Current through Register Vol. 46, No. 12, March 20, 2024
(a) Service for
wages as defined in subdivision 11 of section 201 of the Workers' Compensation
Law performed in any trade, business or occupation carried on by the employer,
whether or not for profit, constitutes employment.
(b) Domestic service in a private home
constitutes employment and such service includes, without limitation, service
as a cook, laundress, cleaning woman, maid, butler, gardener, handyman,
chauffeur or valet.
(c) Temporary
employment means the employment for a temporary period of an employee, not in
casual employment, who is regularly in employment as defined in subdivision 6
of section 201 of the Workers' Compensation Law or regularly in the labor
market. Temporary employment is not an exempt employment.

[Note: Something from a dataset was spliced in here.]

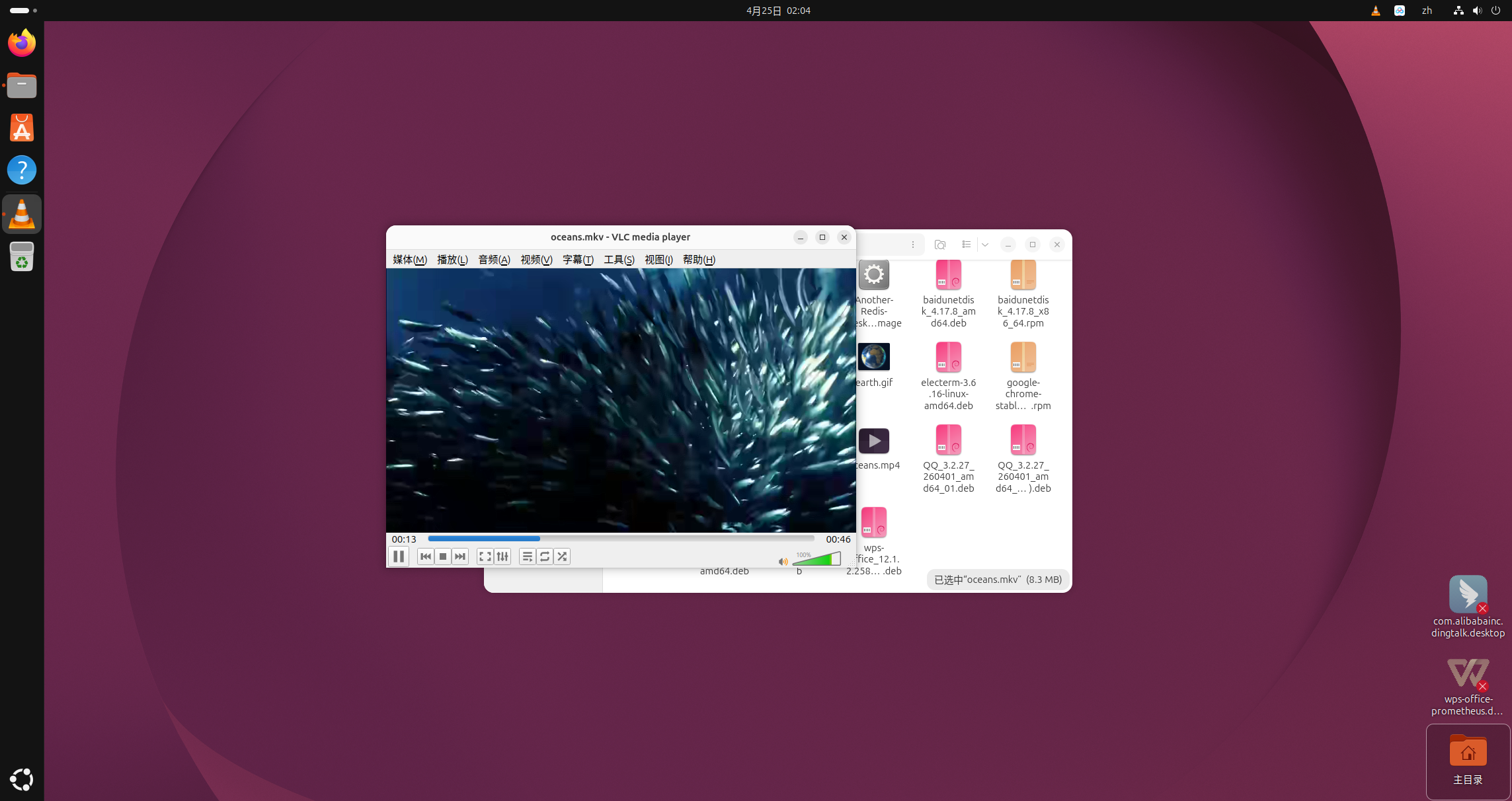Open the 字幕(T) subtitle menu
This screenshot has width=1512, height=801.
(578, 260)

(d) A student is deemed not to be in
employment under this law if:
(1) he is in
regular attendance during the daytime as a student in an elementary or
secondary school and performs services as a part-time worker during all or part
of the school year or regular vacation periods; or
(2) he is in regular attendance during the
daytime as a student in an elementary or secondary school and is working under
a cooperative work-study program approved by the State Commissioner of
Education and regularly operated and supervised by a local board of education.
Determination as to whether a person is or is not a
"student" may be affected by the worker's intent as disclosed by all of the
circumstances, that is, whether the work is a temporary job or work taken on
and performed with usual school work and subordinate thereto.
(e) If an employer in good faith
engages in two or more unrelated types or kinds of trade, business or
occupation, each such unrelated trade, business or occupation shall be deemed
an employment, regardless of whether carried on at one or more places of
employment.
(f) Where any of the
tests applied under subdivision 6(c)(1), (2) or (3) of section 201 of the
Workers' Compensation Law have been met, all employment of the employee is
included under the term employment, even though some of the services are
performed outside this State.
(g)
The following are excluded from the definition of employment:
(1) Services performed for the State, a
municipal corporation, a local governmental agency or other political
subdivision or public authority, except that, pursuant to section 212 of the
Workers' Compensation Law, a public authority, municipal corporation, fire
district or other political subdivision may elect to become a covered
employer.
(2) Employment subject to
the Federal Railroad Unemployment Insurance Act.
(3) Service performed as an officer or member
of the crew of a vessel and service performed on a vessel by any other person
who is also eligible for wages, maintenance and care under the General Maritime
Law.
(4) Service as a farm
laborer.
(5) Services as golf
caddies.
(6) Casual employment.
(i) Any employments in which hiring is for a
daily period, or for a period of less than a day, and in which it is a usual
employment practice to recruit occasional workers who are normally engaged in
performing services in a different occupation, the labor and services of such
workers for less than 30 days in a calendar year are to be construed as casual
employment.
(ii) Labor or services
not in a regular and usual course of the employer's trade, business or
occupation, and which are occasional or incidental, is to be construed as
casual employment; but an employment which recurs frequently and is
characteristic of the employer's regular and usual conduct of his business is
not to be construed as casual employment, except as provided in subparagraph
(i) of this paragraph.
(7) Extra employment.
(i) Extra employment means employment in the
regular and usual course of the employer's trade, business or occupation for
limited special periods of persons not regularly in the labor market or not
regularly in employment as defined in subdivision 6 of section 201 of the
Workers' Compensation Law. The first 45 days of extra employment, which is not
deemed employment under the law, means 45 days during which the employee
performs services for a single employer during a bona fide single period of
employment.
(ii) In determining
whether an employee is in extra employment, consideration shall be given to
evidence of past work record, registration at a labor employment office,
frequency and regularity of application for employment and other relevant
circumstances. Written statements submitted to the employer by the employee at
or about the time of employment, setting forth pertinent facts, shall be
considered presumptive evidence of whether or not the employee is in extra
employment.
(h) Whenever an employer claims that any
employment is not an employment under this law, the burden shall be on the
employer to prove the exemption claimed.